Tagging Tools Offer Powerful Way to Organize Information
Can You Tag Your Enterprise?
No one sees companies abandoning workflow tools, however, in favor of tagging alone. For one thing, most current tagging tools are not available commercially—though there is interest. Chris Fralic, vice president of business development at Del.icio.us, says that a number of companies had contacted the company before it was purchased by Yahoo, looking for a corporate version of its tagging tools.
Yahoo offers Del.icio.us and Flickr and has some beta offerings in the works, and Del.icio.us has inspired other things that might help CIOs. For instance, Jonathan Feinberg, an advisory software engineer at IBM, saw Del.icio.us and decided he wanted a version for the host of bookmarks he has on IBM’s intranet, so he built a program he calls Dogear.
It functioned so well that IBM’s CIO Bob Greenberg designated Dogear as part of the company’s Technology Adoption Program, which IBM uses to help it leverage good ideas from research. Dogear was opened for use across IBM in November, and a mere 1,235 of IBM’s 329,000 employees have logged in to the tool more than once.

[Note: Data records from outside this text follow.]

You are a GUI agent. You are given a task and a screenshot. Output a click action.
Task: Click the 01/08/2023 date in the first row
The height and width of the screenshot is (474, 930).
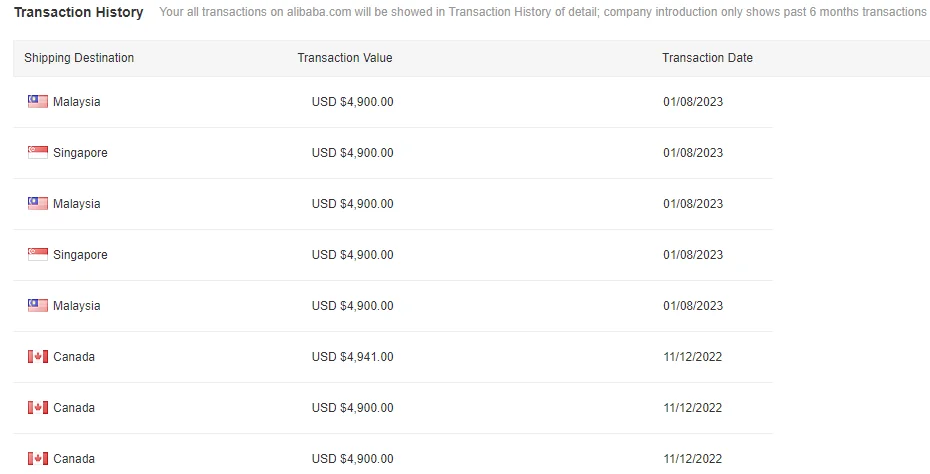coord(692,102)
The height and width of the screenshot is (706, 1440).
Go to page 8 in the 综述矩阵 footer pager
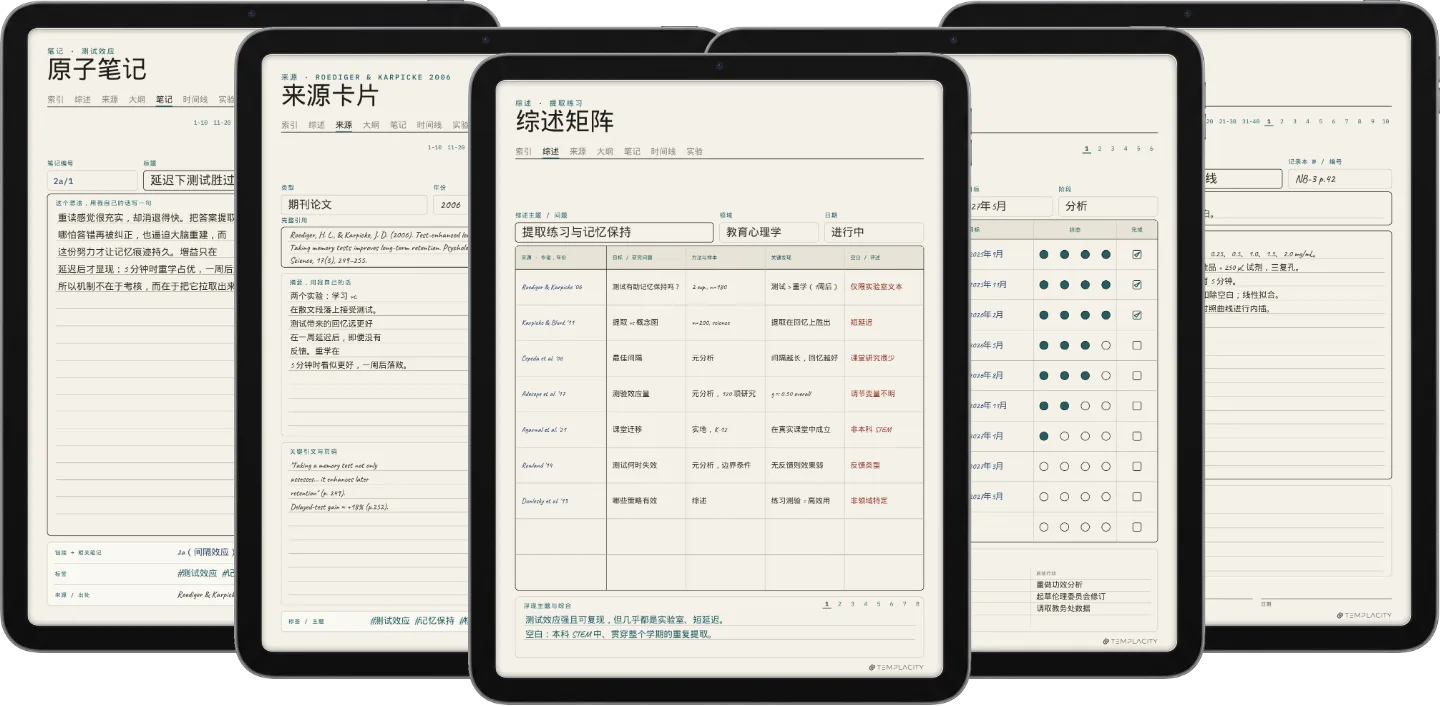click(917, 604)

But Feinberg and his manager, David Millen, an IBM Research scientist, have already refined Dogear, giving it privacy designations (for instance, for those bookmarks people want to keep to themselves). And they’ve added Really Simple Syndication to let people know when content has been "dogeared." What the company doesn’t know is how many users you need to make Dogear worthwhile. That will become clearer in 2006, says Millen, as several IBM customers are expected to try Dogear.
No matter the company’s size, there will be management issues. Yahoo’s Fake says the tendency within a company is to think that social software is driven by users and thus self-managing, but this is often not the case. "Somebody needs to take responsibility for [the systems], and that’s something companies don’t understand," Fake says. "They need a community manager."

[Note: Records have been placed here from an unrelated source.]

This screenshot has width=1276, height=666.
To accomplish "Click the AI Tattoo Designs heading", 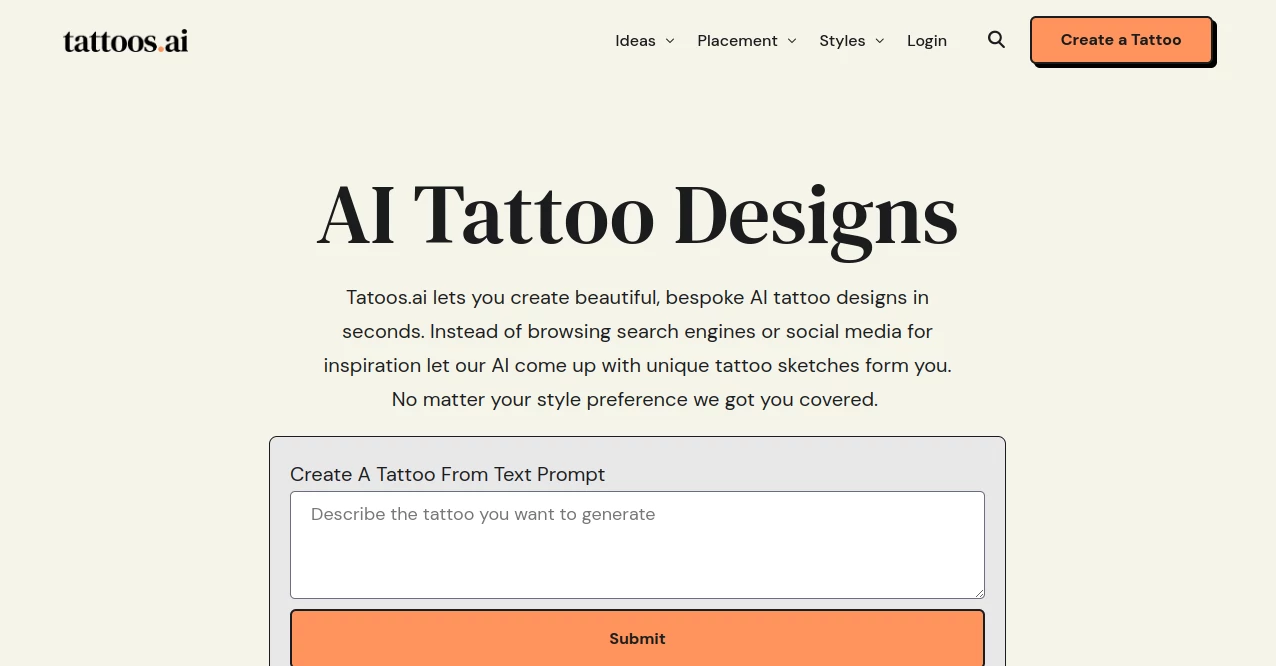I will (637, 213).
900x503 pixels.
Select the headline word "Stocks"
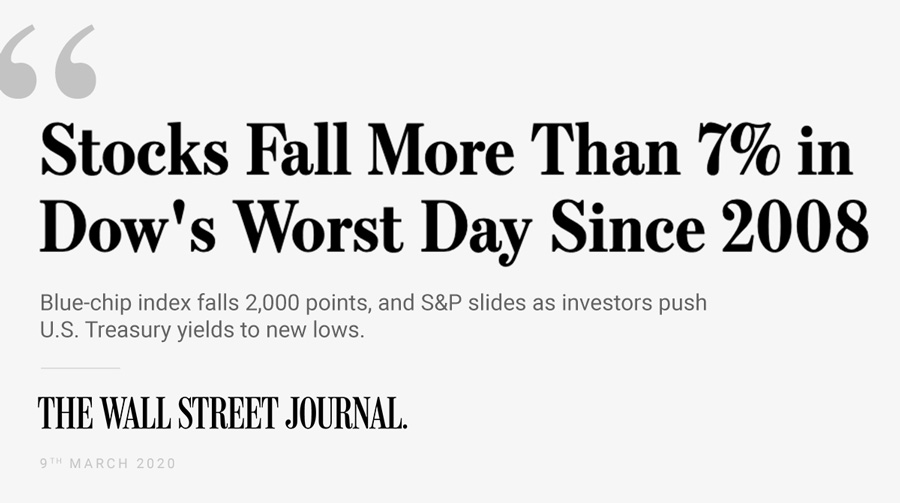tap(135, 150)
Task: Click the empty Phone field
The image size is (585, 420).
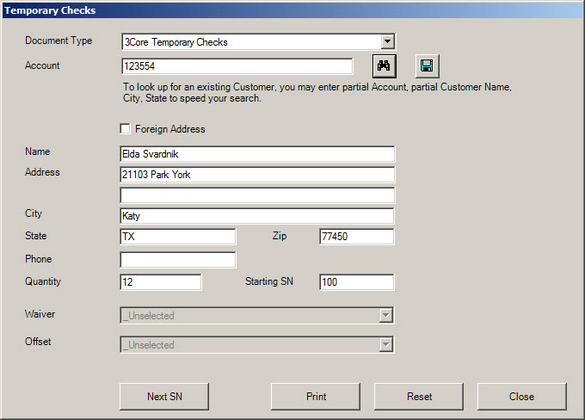Action: [178, 260]

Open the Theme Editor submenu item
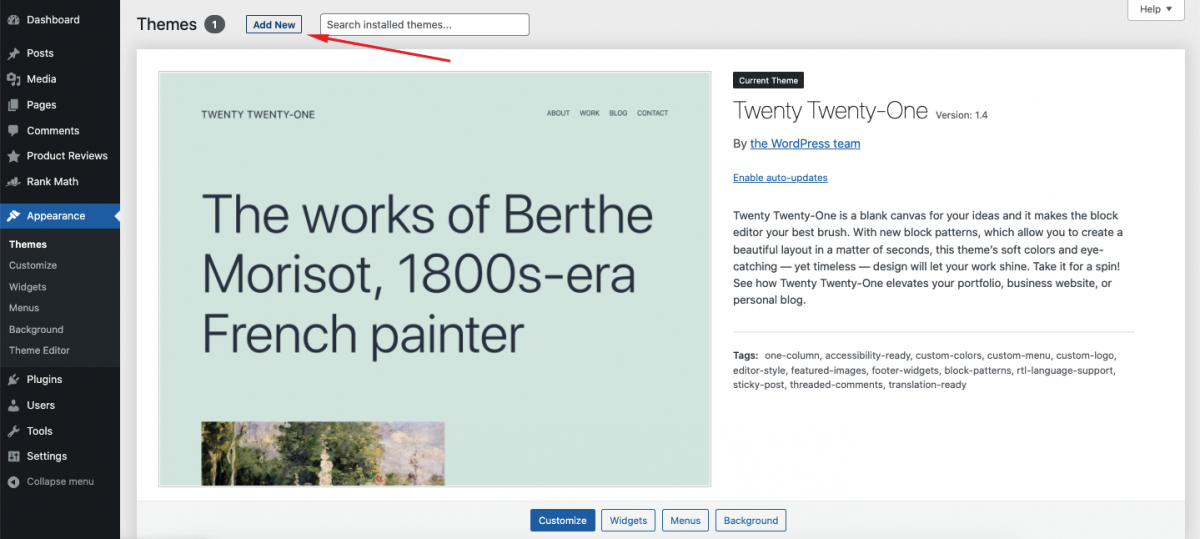(39, 351)
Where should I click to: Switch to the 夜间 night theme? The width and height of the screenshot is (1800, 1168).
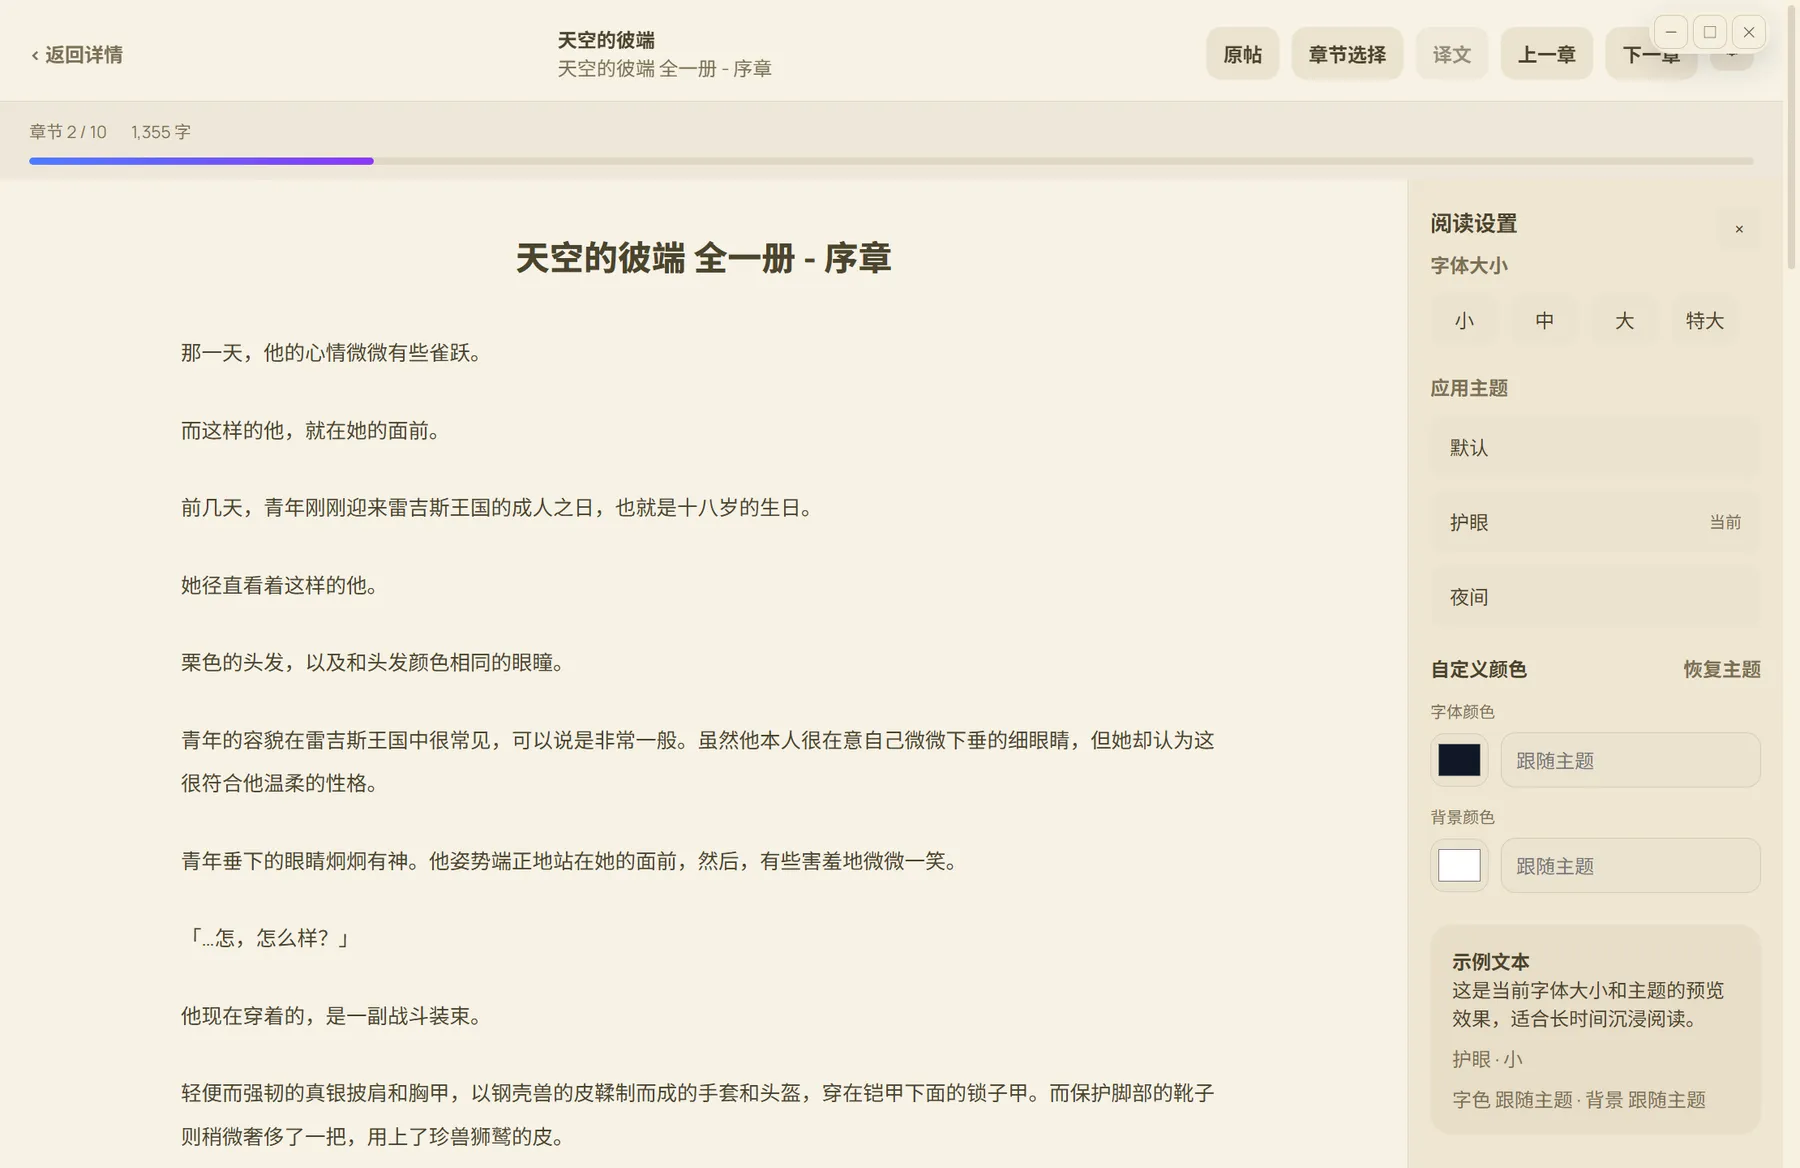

Fake says all sorts of companies will find that tagging helps them define their actual culture. She talks about the value of the "cool lamp" test—if you type "cool lamp" into Google, the first thing that comes up is a lava lamp, which to her is decidedly uncool. But in a group she’s involved with on the tag-driven site Yahoo MyWeb, typing in "cool lamp" generated results that she thought were very cool indeed. Similar technology could prove very valuable in corporations, for instance, where people in research and others in sales might have very different opinions about, say, what kinds of "product details" are interesting, with one group concerned more about material lists and manufacturing constraints and the other interested in profit margins and sales incentives. Companies could also test product concepts by letting users tag them and see what terms they use.